Your instructions >>
What is needed is an exact copy of the lines from the one containing "Given: Go to the Authentication section" through the last line of the entries below, both included.

Entries provided >>
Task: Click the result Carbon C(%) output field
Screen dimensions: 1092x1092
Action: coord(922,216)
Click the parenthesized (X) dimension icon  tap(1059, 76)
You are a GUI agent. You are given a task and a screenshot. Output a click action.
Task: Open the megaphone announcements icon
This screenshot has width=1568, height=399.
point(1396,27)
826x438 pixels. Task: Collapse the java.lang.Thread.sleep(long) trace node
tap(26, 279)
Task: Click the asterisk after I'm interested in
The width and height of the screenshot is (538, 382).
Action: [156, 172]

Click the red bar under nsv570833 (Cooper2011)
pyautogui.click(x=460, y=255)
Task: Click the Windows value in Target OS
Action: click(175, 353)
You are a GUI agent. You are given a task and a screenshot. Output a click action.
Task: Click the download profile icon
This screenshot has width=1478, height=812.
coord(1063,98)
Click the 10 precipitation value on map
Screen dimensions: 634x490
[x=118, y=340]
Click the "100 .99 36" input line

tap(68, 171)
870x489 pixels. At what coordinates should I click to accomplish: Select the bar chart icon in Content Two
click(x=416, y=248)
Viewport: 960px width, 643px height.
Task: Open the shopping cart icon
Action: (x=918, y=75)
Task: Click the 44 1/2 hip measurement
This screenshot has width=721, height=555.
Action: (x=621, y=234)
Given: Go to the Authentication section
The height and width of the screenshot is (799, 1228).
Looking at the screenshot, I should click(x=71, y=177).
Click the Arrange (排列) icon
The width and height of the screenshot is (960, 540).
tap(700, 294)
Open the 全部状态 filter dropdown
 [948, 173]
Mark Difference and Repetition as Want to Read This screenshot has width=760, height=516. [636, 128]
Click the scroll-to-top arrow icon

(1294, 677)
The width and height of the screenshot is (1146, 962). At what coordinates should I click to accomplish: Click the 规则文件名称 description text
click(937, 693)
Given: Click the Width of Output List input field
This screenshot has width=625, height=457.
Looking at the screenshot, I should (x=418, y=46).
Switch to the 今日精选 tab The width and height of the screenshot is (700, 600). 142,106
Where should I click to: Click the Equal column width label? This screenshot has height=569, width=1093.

Finished task >>
Given: Go to the Authentication section
The height and width of the screenshot is (799, 1228).
Looking at the screenshot, I should click(x=71, y=177).
Click the Arrange (排列) icon
The width and height of the screenshot is (960, 540).
tap(700, 294)
Open the 全部状态 filter dropdown
 [948, 173]
Mark Difference and Repetition as Want to Read This screenshot has width=760, height=516. [636, 128]
Click the scroll-to-top arrow icon

(1294, 677)
The width and height of the screenshot is (1146, 962). At what coordinates should I click to accomplish: Click the 规则文件名称 description text
click(937, 693)
Given: Click the Width of Output List input field
This screenshot has width=625, height=457.
Looking at the screenshot, I should (x=418, y=46).
Switch to the 今日精选 tab The width and height of the screenshot is (700, 600). 142,106
Where should I click to: Click the Equal column width label? This screenshot has height=569, width=1093.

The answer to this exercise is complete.